如果你经常使用STL算法,那么你会注意到函数对象的传递都是传值的形式如下面的sort, for_each,_Compare __comp 而不是 _Compare& __comp传递引用。

template<typename _RandomAccessIterator, typename _Compare>
    inline void
    sort(_RandomAccessIterator __first, _RandomAccessIterator __last,
     _Compare __comp)
    {
    }
template<typename _InputIterator, typename _Function>
    _Function
    for_each(_InputIterator __first, _InputIterator __last, _Function __f)
    {
      // concept requirements
      __glibcxx_function_requires(_InputIteratorConcept<_InputIterator>)
      __glibcxx_requires_valid_range(__first, __last);
      for ( ; __first != __last; ++__first)
    __f(*__first);
      return __f;
    }

这里你是否会疑惑呢,为什么要用传值的形式而不用传递引用呢,毕竟函数对象区别于函数指针的一大优点是自身可以带有状态变量。如下面这个函数对象它是带有一个状态变量a的,其实可以带有更复杂更占内存的变量更多的变量,那么传值的方式肯定有很大的拷贝代价了。

struct Func
{
    int a;

    Func()
    : a(0)
    {

    }

    void operator()(int x)
    {
        add(x);
    }

    void add(int x)
    {
        cout << "a: " << a << endl;
        cout << "this: " << this << endl;
        cout << "add " << x << endl;
        a += x;
    }
};
外有一点是用传引用的方式能够改变状态变量如下面的a的值,如果我们希望传递的方式就是引用方式呢,我们就是希望被传递的Func()能能够在传递给其它函数后被其它函数使用而且改变自身状态,其它函数使用之后它的自身状态希望是变化的。
例如我写过一个对于OTL读取数据库的封装。
template<typename Func>
    void process(Func func)
    {
        //        process(func);
        LOG(INFO) << Pval(sql) << "\n";
        try
        {
            otl_stream os(1024, sql.c_str(), conn); //连接好数据库,并读出数据
            func(os);
            os.flush();
        }
        catch (otl_exception& p)
        { // intercept OTL exceptions
            cerr << p.msg << endl; // print out error message
            cerr << p.stm_text << endl; // print out SQL that caused the error
            cerr << p.sqlstate << endl; // print out SQLSTATE message
            cerr << p.var_info << endl; // print out the variable that caused the error
        }
    }

现在我有一个应用,读取数据库中的词并统计热门词,

struct ReadFunc
{
    typedef std::deque<Node> Deque;
    typedef std::priority_queue<Node, Deque, std::greater<Node> > PQueue;
    typedef std::tr1::unordered_map<string, int> HashMap;
    HashMap hash_map;
    PQueue m_pqueue;
    ch_convert::ChConverter m_converter;
    long long m_keyNum;
    long long m_keyCount;
    template<typename Stream>
            void operator()(Stream & os)
    {
        string key;
        int count;
        int line_num = 0;
        long long key_count = 0;
        boost::array<char, 2 > seperator = {' ', '\t'};

        while (!os.eof())
        {
            os >> key >> count;
           …
         }
     }

现在问题来了,见下面

void run()
    { //normal 情况 热门词统计
        LOG(INFO) << "Normal run" << endl;
        ReadFunc reader;
        run_(reader);  //在函数里面m_dbreader.process(reader),这里我就希望reader中的记录热门词的m_queue就是要被改变!如果传值。

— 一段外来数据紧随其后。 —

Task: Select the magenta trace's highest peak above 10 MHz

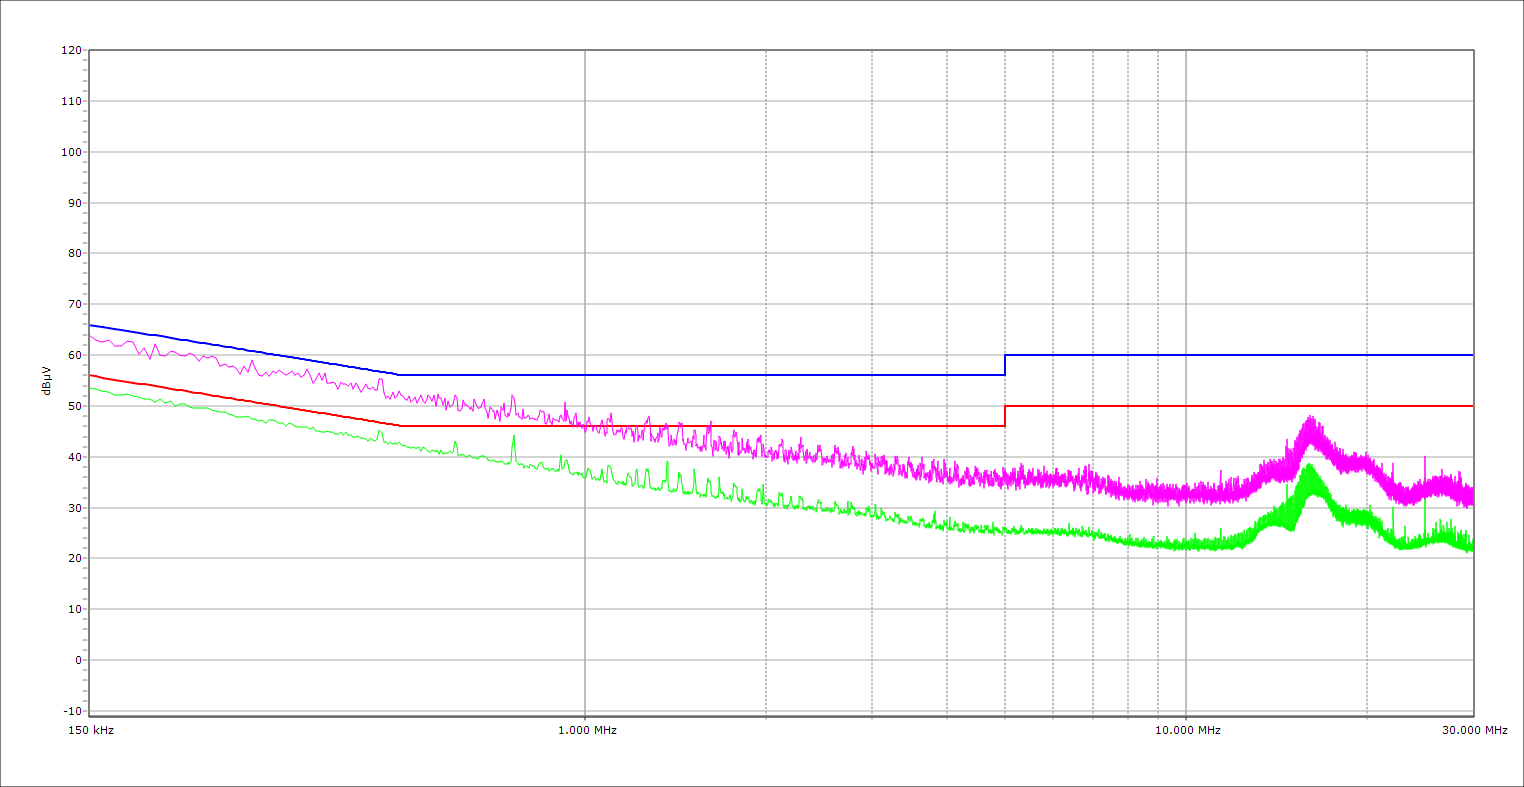Action: point(1309,418)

。。oh my god!!!!
        finalize_(reader);
    }

那么言归正传,为什么STL要是使用传值的方式呢??用于传递函数对象呢??? 我觉得是为了下面的原因

std::sort(begin, end, Cmp());

看到了吗,传递临时的函数对象,这个很常见!! 我只要一行代码就OK。如果是传引用的形式呢_Compare& __comp,那抱歉,你不能这么写,因为临时对象不能传引用。。。

你要写成

Cmp cmp;

std::sort(begin, end, cmp);

很麻烦是吧 呵呵,我还是希望传引用有办法两全其美吗?

有一个work around, 用const 引用传递,这样可以用来传递临时变量了。

template<typename _RandomAccessIterator, typename _Compare> inline void sort(_RandomAccessIterator __first, _RandomAccessIterator __last, const _Compare& __comp) { }

这个办法对于我上面提到的统计热门词也是试用的,我可以传递引用,并且改变我的reader内部状态了,但是编译器有些不高兴了,它会warning因为你是const的声明,你强制去掉了它的const呵呵。。。。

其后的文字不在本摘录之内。